__AIM OF THE EXERCISE__:
Carry on the article about Duran Duran's comeback, writing onward from its final sentence.

__SOURCE EXCERPT__:
┌──
Twenty years ago, Duran Duran bestrode the globe. Now, with sell-out shows and appearances on Top of the Pops, they're being feted again
By Robert Sandall

17 September 2004

In a pop world full of ageing Peter Pans with expensive habits to service, ex-wives to maintain and children to educate, attempted comebacks are common, perhaps necessary. None of that applies to the remarkable resurgence of Duran Duran. They suffered a slump in the public's affections - in 1982, the newlywed Princess Diana said they were her favourite band; 20 years later they couldn't even get a record contract - but "Durandemonium" is on its way back.

Their new single "Sunrise" is climbing the airplay chart ahead of its release early next month. After that comes a new album, Astronaut, the first to feature all five original members since Seven and the Ragged Tiger way back in 1984. For most of the 20 years since, it has been a long, gentle slide downhill for a group who fetched up in the 21st century playing small clubs with only two of their original line-up, the vocalist Simon Le Bon and the keyboard player Nick Rhodes, still in place. They seemed hopelessly out of time, marooned in the brash-flash era of the early 1980s.

Four years on, they look set to reclaim their place as the most enduringly successful pop act Britain has produced over the past 25 years. The signs are plain to see and hard to argue with. Having collected three lifetime achievement awards in the past 12 months - courtesy of the Brits, MTV and Q magazine - and played to the largest audiences of their career here in 2003 (200,000 tickets sold), Duran Duran are, by some yardsticks, more of a happening proposition now than they were in their heyday.

America's A-list pop celebs have been giving them strong support. Justin Timberlake confessed his undying love for the band while handing them their Brit award in February. The rapper Snoop Dogg confided to Le Bon recently that he was a great admirer of their more funky leanings. The queen of indie-rock, Gwen Stefani, is another admirer.

Indeed, Duran Duran have never been so highly rated by their peers. British club DJs who used to turn their noses up at bouncy - some said cheesy - anthems such as "Rio" and "Girls On Film" now feature them in thumping house remixes. "Sunrise" is the theme tune to the television makeover show, Queer Eye for the Straight Guy. Two of the hottest new bands, Scissor Sisters and Goldfrapp, cheerfully cited Duran Duran as a major influence - and duly landed support slots on their recent UK tour.

Once, the idea that this band of Brummies in make-up with a thing about glam rock could ever influence anybody who wasn't a hormonally deranged teenager would have been greeted with disbelief. From the point in 1981 when Duran Duran released their first single, "Planet Earth", until 1986, when two of the band's three unrelated Taylors (Roger and Andy) departed, they were hugely successful all over the world - but they didn't seem to want to be taken seriously.

After the anger and gloom of the punk era and the politically righteous Two Tone movement, along came five pretty boys who wrote and sang bumptiously catchy songs that seemed preoccupied with sex, travel and impenetrable sci-fi fantasies. It was rock with no obvious message, no social conscience and a disconcertingly large clothing budget.

Girls loved them to distraction; boys weren't so sure. When they first appeared on the cover of Rolling Stone in 1985, Duran Duran were described as the Fab Five. Yes, a nod to The Beatles, but also a clear suggestion that this lot were a throwback to the pre-rock era, when groups were met by screaming hordes at airports and chased out of hotels.
└──
__INFORMATION SHOWN__:
┌──
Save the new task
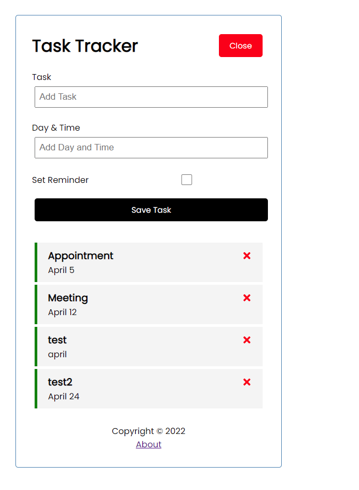The image size is (359, 490). pos(151,210)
└──
__ANSWER TO THE TASK__:
Even when they did innovative things, like making the first-ever extended video for "Girls On Film", they did it in a way that outraged the moralistic rock establishment: back in 1981, filming your band larking about with loads of naked girls was seen as neither funny nor clever.

And after five hectic, fun-packed, hit-laden years, they appeared to have run their course. When they gave their final performance at the Live Aid concert in Philadelphia in 1985, Duran Duran had already split into two camps. John and Andy Taylor, hankering after the respect of the grown-up rock audience, were playing with Robert Palmer in Power Station. Le Bon and Rhodes were operating as Arcadia, when Rhodes wasn't producing pop neophytes Kajagoogoo, and Le Bon wasn't conducting a complicated love life, mainly but not exclusively centred on the model Yasmin Parvaneh. The drummer, Roger Taylor, had simply had enough. Through the rest of the 1980s and the 1990s, a reconstituted Duran Duran hung in there, still able to turn out the odd hit, such as "Ordinary World" in 1992. But the power was no longer with them. As their album sales fell away after Medazzaland in 1997, and yet another member left, it was hard to discern whether Duran Duran were still a going concern.

Recent developments have taken everybody by surprise, not least the group. Three years ago, having not performed together since Live Aid, the five founders decided to re-form. Nobody needed the money: the royalty cheques from their hits were enough to keep everybody holed up in large houses in Los Angeles, London and Ibiza. But the departed Taylors were getting bored. John's Hollywood acting career hadn't taken off. Andy tried business, but was usually to be found sunning himself by the Med. Fifteen years of retirement and time with the family proved enough for Roger.

Leading the charge, though, was the ebullient Simon Le Bon, the singer, and at this point one half, with Nick Rhodes, of what felt like a failing operation. "I felt like I was lying in a bath with all the water running out," Le Bon says, sitting cross-legged on a bed in the Metropolitan Hotel in London. "I knew if we carried on as we were, we'd be playing holiday camps in a couple of years." Rhodes, the smart sarky one, agrees: "You know you're in trouble when you start out with a band with three Taylors and you lose all of them. Oscar Wilde would not have been impressed."

After a meeting in early 2001 at the Hollywood home of the last Taylor to quit, the guitarist John, they agreed to re-convene in a rented house near St-Tropez to write songs. "Fortunately, nobody turned up with a sitar or a bunch of John Coltrane albums," John recalls.

Which didn't mean all ran smoothly. "At every step of the way, it was like, 'How much do you love this?' I think we would all have liked to say, 'Fuck you, I don't need any of you,' but we know that not one of us is a genius, like Prince. Together, though, we can still be a vital force."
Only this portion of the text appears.